二十四節気と整体観 その二 雨水
テーマ:自然なからだを愛する人へ
気温わずかに上昇して
雪や霰が雨に変わる頃
旧暦正月の中気。
立春から約半月経って、
厳しい寒さも少しゆるんで、
これまで雪や霰が降っていたものが
雨になることが多くなり、
池や川の氷も溶け始めて、
水になるという意味で、
少し春らしいが感じられる頃となります。
今年の雨水は2月19日
昨年の晩秋より関東地方は雨が降らず
乾燥注意報が続いておりました。
そろそろ雨を恋しいと思っていた所
先月30日に都心に雪が降り
交通機関も大混乱となりました。
そんな折、僕は雪の降るさなか
オートバイを運転していたのです。
スリップ走行が続いたので身の危険を感じ
都内のオートバイ専用の駐車場に預け
電車にて帰宅しました。
この時期は風邪を引く人が多くなる季節です。
風邪はウイルス性の感染によって感染するといわれますが、
同じ環境にいてもうつる人とうつらない人がいます。
さらに症状も咳き、鼻水など呼吸器の疾患
また、嘔土や下痢といった消化器の疾患等、
人それぞれのからだの事情によって風邪を引きます。
からだが疲労を蓄積し、免疫力の低下による場合とか、
運動をしすぎて、筋肉の疲労の蓄積が溜まっているときに
風邪を引く率が多いようです。
整体法においては、風邪を引くことによって偏り疲労を
からだが調整していると考えています。
風邪をひいたら、先ず体中の力を抜いてからだを
緩めてしまうのがよい方法です。

- [問われていること]
雨水についての文章では、今年の雨水は何月何日だとされていますか。

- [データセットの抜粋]
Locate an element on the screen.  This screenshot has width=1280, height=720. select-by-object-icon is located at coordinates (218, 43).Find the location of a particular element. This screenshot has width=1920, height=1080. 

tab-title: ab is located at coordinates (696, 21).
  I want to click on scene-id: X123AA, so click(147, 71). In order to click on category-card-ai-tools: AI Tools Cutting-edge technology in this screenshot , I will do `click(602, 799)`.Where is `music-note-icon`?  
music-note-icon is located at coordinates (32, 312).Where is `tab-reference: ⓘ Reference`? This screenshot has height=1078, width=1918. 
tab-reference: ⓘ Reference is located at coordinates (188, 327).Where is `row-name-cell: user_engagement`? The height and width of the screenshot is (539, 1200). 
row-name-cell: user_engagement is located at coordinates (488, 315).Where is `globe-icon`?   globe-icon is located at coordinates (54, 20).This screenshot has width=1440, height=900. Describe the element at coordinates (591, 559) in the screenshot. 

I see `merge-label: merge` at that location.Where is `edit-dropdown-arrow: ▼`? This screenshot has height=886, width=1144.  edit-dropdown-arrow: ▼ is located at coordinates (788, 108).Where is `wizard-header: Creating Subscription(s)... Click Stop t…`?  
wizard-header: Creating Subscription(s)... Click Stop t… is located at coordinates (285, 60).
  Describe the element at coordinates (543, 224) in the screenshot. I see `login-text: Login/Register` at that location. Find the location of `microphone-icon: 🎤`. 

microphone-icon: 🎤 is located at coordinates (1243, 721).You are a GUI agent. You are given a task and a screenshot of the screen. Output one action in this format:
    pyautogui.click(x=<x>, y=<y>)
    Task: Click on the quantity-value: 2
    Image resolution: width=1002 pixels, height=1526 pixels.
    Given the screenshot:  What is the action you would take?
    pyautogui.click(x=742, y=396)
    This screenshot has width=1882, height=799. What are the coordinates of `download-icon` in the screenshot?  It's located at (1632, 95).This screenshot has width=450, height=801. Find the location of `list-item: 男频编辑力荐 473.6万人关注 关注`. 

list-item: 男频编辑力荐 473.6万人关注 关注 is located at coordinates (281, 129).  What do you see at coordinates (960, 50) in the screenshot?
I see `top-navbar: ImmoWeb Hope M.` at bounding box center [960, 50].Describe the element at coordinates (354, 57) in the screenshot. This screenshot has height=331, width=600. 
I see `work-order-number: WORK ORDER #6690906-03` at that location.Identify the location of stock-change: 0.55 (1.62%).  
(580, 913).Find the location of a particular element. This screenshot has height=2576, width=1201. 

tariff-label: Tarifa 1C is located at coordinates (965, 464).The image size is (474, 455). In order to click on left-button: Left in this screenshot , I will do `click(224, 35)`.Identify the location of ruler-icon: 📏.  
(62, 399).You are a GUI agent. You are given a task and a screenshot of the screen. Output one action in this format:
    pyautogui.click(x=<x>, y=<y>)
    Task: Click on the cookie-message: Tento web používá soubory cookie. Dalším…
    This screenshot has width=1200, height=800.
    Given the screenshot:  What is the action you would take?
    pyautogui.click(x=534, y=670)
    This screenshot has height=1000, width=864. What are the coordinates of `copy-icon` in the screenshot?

- [できあがった答え]
2月19日です。